- [Task goal] A verbatim reproduction of the lines below, from the line containing "Navigate to การจัดส่ง section" through the line containing "This screenshot has height=790, width=1607.", both ends included, is the whole required output.

- [Records shown]
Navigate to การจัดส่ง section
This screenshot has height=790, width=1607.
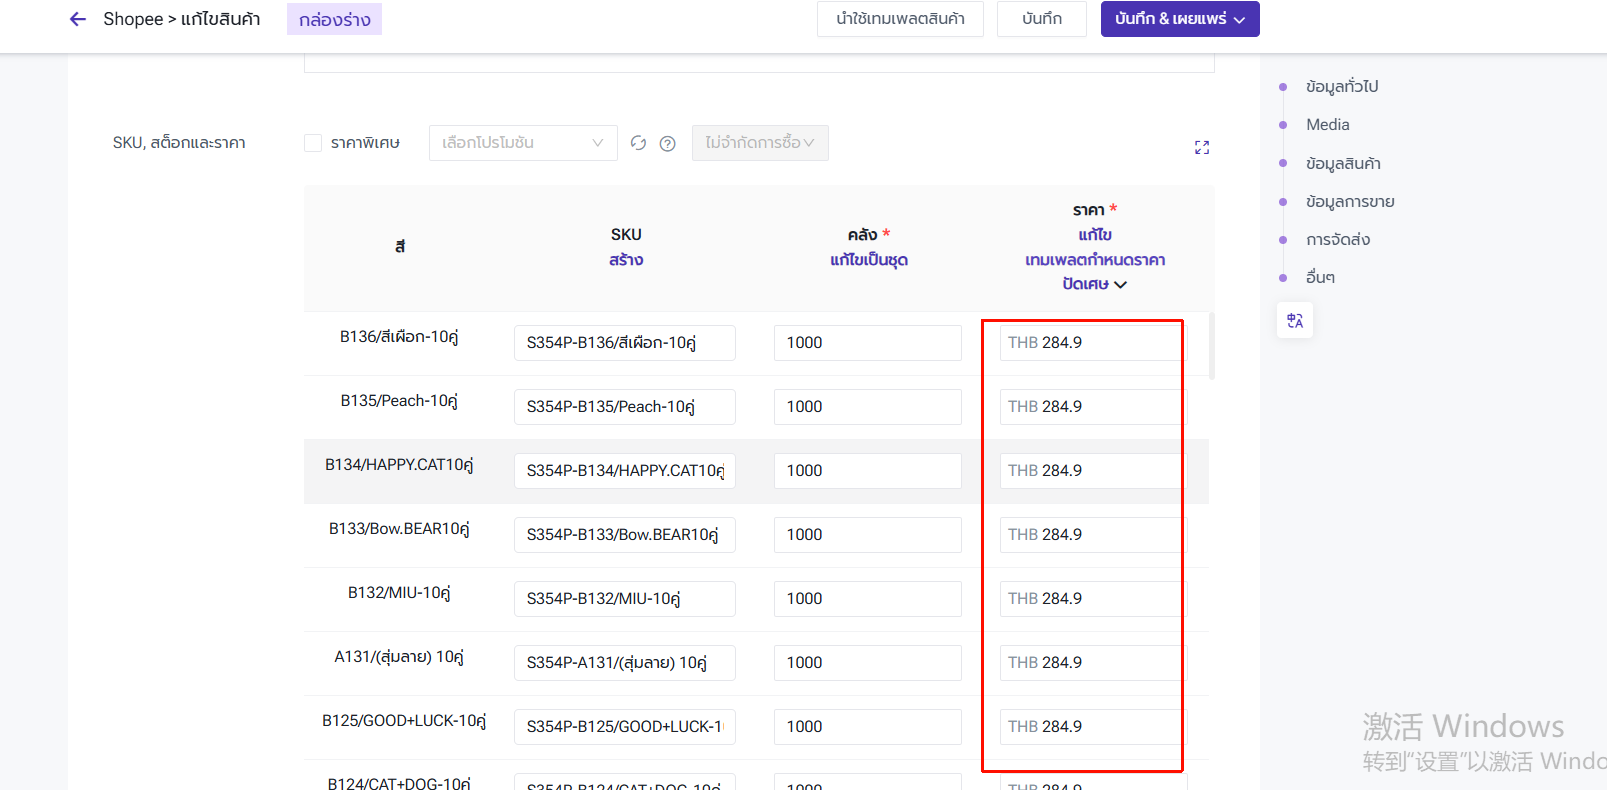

==

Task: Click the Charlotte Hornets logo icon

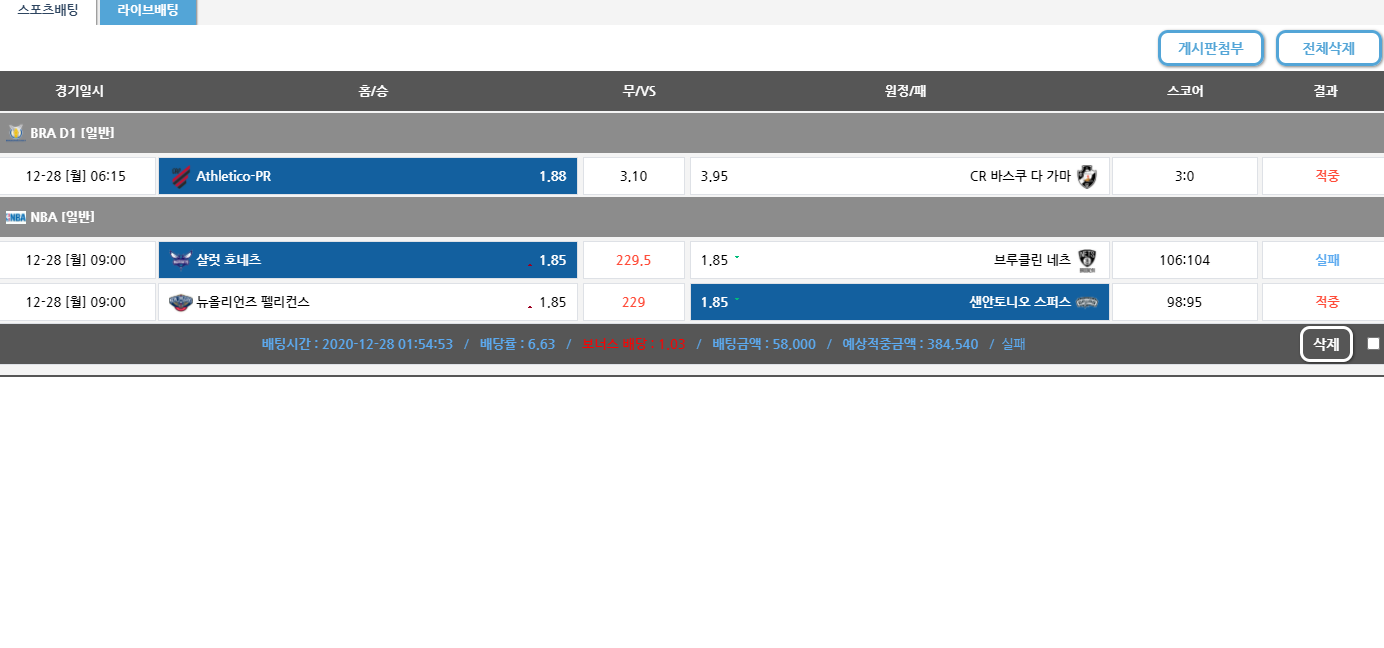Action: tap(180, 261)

---

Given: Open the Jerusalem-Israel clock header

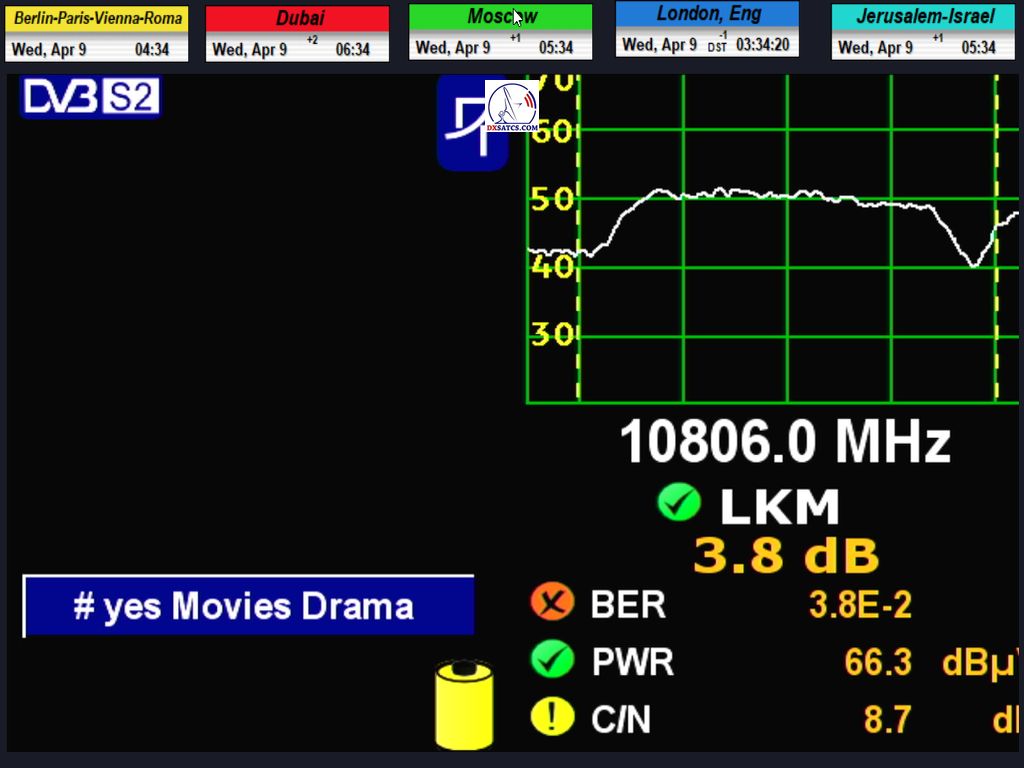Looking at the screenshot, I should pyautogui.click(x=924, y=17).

- [Solution below]
Navigate to การจัดส่ง section
This screenshot has height=790, width=1607.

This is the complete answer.